Pembahasan Rancangan KUHP Dikhawatirkan seperti RUU Cipta Kerja
Pembahasan Rancangan KUHP dikhawatirkan bernasib sama seperti saat pembahasan RUU Cipta Kerja. Pembahasan terburu-buru. Aspirasi publik tak diserap dengan optimal oleh pemerintah dan DPR.
Oleh
IQBAL BASYARI
·3 menit baca
JAKARTA, KOMPAS — Dewan Perwakilan Rakyat diharapkan mengakomodasi masukan dari publik saat akan melanjutkan pembahasan Rancangan Kitab Undang-undang Hukum Pidana. Penyerapan aspirasi publik itu menjadi bagian dari penyusunan undang-undang yang demokratis. Sebab, ada kekhawatiran pembahasannya dilakukan tanpa pelibatan publik yang memadai seperti Undang-Undang Cipta Kerja.
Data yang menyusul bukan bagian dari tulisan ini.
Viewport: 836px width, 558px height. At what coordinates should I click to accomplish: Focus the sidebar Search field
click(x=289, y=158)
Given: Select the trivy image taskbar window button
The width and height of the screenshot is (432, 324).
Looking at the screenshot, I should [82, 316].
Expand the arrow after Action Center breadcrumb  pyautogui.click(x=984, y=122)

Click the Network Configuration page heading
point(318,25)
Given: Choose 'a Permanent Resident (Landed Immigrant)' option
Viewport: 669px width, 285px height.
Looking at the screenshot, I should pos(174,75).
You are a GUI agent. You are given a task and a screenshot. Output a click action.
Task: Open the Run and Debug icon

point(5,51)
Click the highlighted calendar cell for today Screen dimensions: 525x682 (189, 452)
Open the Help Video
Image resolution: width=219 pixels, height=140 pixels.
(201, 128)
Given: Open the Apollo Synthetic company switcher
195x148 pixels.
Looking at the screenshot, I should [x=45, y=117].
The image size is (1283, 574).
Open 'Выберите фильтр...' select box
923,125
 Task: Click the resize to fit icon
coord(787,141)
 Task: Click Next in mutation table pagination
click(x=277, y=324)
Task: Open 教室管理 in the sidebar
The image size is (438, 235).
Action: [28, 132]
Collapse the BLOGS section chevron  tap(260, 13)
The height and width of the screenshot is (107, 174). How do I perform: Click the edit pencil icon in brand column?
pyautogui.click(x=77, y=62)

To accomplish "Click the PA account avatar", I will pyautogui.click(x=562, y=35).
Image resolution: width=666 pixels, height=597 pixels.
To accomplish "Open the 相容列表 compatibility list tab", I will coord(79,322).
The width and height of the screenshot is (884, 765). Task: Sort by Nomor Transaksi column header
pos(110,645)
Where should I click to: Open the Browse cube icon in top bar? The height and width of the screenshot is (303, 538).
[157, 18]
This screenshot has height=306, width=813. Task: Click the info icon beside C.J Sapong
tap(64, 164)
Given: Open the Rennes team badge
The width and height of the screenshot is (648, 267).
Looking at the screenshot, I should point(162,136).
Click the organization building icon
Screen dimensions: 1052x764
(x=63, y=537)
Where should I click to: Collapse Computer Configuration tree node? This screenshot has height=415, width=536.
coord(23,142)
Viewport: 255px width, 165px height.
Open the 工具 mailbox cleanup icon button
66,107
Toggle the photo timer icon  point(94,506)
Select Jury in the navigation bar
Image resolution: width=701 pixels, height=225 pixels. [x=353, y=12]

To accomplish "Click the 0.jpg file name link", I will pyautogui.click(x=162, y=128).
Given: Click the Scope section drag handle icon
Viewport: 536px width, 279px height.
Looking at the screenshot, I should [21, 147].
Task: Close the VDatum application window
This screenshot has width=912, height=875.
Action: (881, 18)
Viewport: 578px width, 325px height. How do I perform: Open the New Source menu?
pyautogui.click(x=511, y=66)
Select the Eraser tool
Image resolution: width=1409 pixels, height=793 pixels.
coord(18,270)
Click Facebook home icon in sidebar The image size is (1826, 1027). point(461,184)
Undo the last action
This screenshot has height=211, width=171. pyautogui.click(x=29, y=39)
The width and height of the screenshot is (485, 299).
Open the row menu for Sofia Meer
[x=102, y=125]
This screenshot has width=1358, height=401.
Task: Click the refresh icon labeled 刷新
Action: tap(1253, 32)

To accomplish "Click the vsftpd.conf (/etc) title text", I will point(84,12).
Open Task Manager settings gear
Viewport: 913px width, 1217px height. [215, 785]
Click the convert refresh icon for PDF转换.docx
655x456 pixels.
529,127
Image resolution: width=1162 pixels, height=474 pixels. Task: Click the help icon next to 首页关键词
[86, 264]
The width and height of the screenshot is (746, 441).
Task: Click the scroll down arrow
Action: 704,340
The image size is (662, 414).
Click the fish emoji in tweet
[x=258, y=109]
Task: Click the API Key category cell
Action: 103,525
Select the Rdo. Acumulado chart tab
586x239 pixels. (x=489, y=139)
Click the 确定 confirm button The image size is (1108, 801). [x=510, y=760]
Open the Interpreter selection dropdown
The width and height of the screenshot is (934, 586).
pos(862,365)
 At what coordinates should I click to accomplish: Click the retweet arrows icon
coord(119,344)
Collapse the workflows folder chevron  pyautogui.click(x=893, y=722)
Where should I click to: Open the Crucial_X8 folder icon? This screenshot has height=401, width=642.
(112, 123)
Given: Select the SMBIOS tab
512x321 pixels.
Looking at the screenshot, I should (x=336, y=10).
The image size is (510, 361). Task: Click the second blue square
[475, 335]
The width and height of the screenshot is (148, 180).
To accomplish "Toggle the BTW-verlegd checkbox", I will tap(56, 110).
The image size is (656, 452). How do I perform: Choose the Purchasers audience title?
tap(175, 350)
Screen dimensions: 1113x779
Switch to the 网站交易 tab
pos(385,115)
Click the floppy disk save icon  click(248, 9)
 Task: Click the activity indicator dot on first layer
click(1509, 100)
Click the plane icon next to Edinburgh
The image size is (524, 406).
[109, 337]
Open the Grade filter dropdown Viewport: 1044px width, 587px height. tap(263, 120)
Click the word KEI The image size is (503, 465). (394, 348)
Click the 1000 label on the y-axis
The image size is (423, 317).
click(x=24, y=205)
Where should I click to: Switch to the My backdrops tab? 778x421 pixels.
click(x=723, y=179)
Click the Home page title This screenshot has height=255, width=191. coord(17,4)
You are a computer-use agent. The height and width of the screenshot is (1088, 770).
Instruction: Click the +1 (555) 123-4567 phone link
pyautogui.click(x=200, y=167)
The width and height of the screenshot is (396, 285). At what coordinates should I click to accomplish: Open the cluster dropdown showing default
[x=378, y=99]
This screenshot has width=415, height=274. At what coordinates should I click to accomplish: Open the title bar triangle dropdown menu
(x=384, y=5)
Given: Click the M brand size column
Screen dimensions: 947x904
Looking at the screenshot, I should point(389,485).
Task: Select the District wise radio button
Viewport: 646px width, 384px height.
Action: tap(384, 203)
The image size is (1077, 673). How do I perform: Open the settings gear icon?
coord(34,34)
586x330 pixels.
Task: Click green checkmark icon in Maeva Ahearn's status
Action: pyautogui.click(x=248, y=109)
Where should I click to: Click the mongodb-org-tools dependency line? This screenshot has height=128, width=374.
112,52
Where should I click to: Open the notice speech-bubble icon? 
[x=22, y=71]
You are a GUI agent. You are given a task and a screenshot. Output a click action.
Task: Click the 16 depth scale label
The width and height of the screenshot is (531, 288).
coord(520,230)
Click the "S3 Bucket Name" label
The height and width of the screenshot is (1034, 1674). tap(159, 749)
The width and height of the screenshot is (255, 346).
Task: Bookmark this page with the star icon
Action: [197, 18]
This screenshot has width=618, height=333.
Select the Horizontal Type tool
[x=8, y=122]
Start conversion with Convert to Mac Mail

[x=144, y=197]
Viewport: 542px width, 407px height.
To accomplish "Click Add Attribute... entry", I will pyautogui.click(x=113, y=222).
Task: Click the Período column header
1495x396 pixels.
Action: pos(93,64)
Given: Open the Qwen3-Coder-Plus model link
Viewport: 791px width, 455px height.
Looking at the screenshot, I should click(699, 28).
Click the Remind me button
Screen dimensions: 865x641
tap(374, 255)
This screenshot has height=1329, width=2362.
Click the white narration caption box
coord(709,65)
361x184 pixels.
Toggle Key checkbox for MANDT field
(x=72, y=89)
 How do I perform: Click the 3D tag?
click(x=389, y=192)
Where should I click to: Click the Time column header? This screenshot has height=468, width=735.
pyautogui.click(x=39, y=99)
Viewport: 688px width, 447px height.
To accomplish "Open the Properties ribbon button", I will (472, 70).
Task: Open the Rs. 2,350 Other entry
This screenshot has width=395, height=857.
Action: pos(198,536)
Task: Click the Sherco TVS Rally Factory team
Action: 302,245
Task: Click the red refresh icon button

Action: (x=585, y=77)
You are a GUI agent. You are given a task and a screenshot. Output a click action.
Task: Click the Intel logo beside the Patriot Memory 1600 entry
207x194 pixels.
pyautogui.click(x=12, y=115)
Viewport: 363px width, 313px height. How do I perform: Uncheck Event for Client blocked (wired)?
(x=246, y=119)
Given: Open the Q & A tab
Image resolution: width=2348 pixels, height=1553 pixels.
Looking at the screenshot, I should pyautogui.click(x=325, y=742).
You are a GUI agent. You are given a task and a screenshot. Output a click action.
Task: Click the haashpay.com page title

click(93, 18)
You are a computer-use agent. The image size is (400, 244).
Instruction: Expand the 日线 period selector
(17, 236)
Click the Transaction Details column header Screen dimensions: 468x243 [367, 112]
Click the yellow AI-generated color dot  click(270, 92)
Rencana pembahasan kembali Rancangan Kitab Undang-undang Hukum Pidana (RKUHP) diungkapkan oleh Menteri Hukum dan Hak Asasi Manusia Yasonna H Laoly saat rapat kerja dengan Komisi III Dewan Perwakilan Rakyat, Rabu (9/6/2021). RKUHP itu akan dimasukkan dalam daftar prioritas Program Legislasi Nasional (Prolegnas) 2021.
RKUHP sudah diserahkan pemerintah ke DPR dengan disertai catatan hasil sosialisasi RKUHP ke sejumlah daerah. Draf yang diserahkan itu sama persis dengan draf yang ditolak masyarakat melalui unjuk rasa di sejumlah daerah pada September 2019 sehingga kala itu, Presiden Joko Widodo memutuskan agar pengesahannya ditunda.
Peneliti Forum Masyarakat Peduli Parlemen Indonesia (Formappi), Lucius Karus, di Jakarta, Sabtu (12/6/2021), menyayangkan RKUHP yang diserahkan ternyata sama dengan draf yang mengundang penolakan publik. Apalagi pasal-pasal yang mendapat penolakan, seperti tentang penghinaan, tetap dipertahankan.
”Tidak ada upaya pemerintah menunjukkan semangat untuk menyerap aspirasi yang pernah muncul, padahal mereka sudah melakukan sosialisasi sebelum draf kembali diusulkan ke DPR,” katanya.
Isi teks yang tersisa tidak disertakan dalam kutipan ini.